Pour rétablir l’ordre, le Nigeria a mené des frappes aériennes sur la base militaire de Togbin, où s’étaient retranchés les putschistes après leur intervention télévisée. Des troupes nigérianes ont également participé à la reprise de cette base dans la nuit de dimanche à lundi.

Dès dimanche soir, la CEDEAO a annoncé l’envoi de renforts militaires depuis quatre pays de la région, sans préciser l’effectif engagé, afin de « préserver l’ordre constitutionnel ».

L’inclusivité électorale au cœur des tensions

Omar Alieu Touray, président de la Commission de la CEDEAO, a déclaré mardi : « Notre communauté est en état d’urgence », évoquant à la fois la menace jihadiste et la multiplication des coups d’État. Douze militaires ont été arrêtés, mais certains putschistes, dont le lieutenant-colonel Pascal Tigri, restent introuvables. Ces derniers avaient pris en otage deux hauts gradés, le chef d’état-major de l’armée de terre, Abou Issa, et celui de la garde nationale, Faïzou Gomina, libérés lundi.

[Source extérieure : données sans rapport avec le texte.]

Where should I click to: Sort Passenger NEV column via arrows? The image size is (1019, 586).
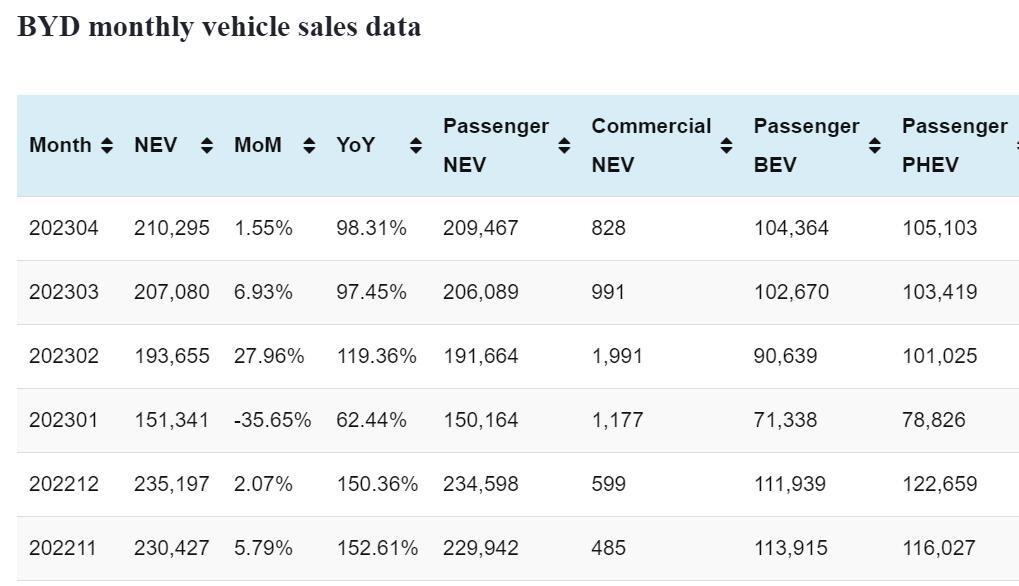click(564, 146)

La vie a rapidement repris son cours à Cotonou, mais le climat politique reste tendu. Patrice Talon, au pouvoir depuis 2016, doit quitter ses fonctions en avril 2026, conformément à la Constitution qui limite à deux mandats consécutifs. Bien que reconnu pour son action en faveur du développement économique du pays, il est critiqué par ses détracteurs pour son virage autoritaire. Son dauphin, le ministre des Finances Romuald Wadagni, est donné favori pour la présidentielle, mais le principal parti d’opposition, les Démocrates, en est exclu faute de parrainages suffisants.

Thomas Boni Yayi, ancien président et actuel dirigeant des Démocrates, a condamné avec fermeté la tentative de coup d’État : « Je condamne avec la dernière rigueur cette attaque sanglante et ignoble ». Il a également plaidé pour des « élections libres et transparentes ».

Omar Alieu Touray a souligné que « les élections sont devenues un facteur majeur d’instabilité dans la région », ajoutant que « l’inclusivité électorale s’érode dans plusieurs États » de la CEDEAO.